Exercise - Reproduce the items below verbatim, starting at the line that contains "Task: Click the Romantic" and continuing through the last line of the items.

******************************

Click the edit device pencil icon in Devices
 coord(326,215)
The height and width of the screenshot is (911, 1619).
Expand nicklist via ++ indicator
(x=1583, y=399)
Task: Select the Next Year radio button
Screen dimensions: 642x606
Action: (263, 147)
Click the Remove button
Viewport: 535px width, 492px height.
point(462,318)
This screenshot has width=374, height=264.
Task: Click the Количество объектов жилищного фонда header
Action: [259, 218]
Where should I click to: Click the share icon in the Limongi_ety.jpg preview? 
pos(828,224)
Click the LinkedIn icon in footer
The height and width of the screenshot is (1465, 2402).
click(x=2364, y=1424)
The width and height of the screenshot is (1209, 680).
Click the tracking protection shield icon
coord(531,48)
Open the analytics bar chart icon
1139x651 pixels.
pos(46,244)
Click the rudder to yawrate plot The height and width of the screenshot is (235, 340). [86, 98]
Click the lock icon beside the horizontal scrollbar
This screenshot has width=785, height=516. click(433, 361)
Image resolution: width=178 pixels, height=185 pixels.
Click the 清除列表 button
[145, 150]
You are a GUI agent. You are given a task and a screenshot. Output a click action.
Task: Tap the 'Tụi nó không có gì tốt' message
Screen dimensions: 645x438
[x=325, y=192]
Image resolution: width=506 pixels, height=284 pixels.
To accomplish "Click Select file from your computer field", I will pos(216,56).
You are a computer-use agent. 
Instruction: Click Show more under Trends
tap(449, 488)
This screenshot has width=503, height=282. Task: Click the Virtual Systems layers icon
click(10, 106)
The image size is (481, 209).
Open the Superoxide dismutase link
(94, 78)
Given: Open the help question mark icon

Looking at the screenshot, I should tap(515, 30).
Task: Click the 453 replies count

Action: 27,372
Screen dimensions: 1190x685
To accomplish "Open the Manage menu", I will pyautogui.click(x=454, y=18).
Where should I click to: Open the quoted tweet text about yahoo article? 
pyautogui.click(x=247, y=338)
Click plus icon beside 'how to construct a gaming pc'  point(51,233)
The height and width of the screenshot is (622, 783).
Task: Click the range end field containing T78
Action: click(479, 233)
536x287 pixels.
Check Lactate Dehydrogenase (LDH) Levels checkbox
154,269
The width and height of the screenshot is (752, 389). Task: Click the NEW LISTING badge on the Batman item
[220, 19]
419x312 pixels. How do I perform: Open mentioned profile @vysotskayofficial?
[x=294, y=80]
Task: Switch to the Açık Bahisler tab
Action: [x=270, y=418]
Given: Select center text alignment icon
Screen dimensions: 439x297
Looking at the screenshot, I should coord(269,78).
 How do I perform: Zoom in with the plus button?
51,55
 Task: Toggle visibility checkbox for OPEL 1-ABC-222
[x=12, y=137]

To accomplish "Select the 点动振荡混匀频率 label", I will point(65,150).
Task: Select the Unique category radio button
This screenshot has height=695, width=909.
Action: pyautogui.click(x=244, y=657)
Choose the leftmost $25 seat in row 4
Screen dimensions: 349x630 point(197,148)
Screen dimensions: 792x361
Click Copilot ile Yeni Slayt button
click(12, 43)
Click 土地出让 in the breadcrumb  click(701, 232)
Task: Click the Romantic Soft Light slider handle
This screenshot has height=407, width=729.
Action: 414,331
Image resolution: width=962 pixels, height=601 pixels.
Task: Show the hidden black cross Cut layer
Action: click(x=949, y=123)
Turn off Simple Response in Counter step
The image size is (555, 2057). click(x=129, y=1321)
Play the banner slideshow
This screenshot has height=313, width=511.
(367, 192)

******************************

Answer below -
Task: Click the Romantic Soft Light slider handle
This screenshot has height=407, width=729.
Action: 414,331
Image resolution: width=962 pixels, height=601 pixels.
Task: Show the hidden black cross Cut layer
Action: click(x=949, y=123)
Turn off Simple Response in Counter step
The image size is (555, 2057). click(x=129, y=1321)
Play the banner slideshow
This screenshot has height=313, width=511.
(367, 192)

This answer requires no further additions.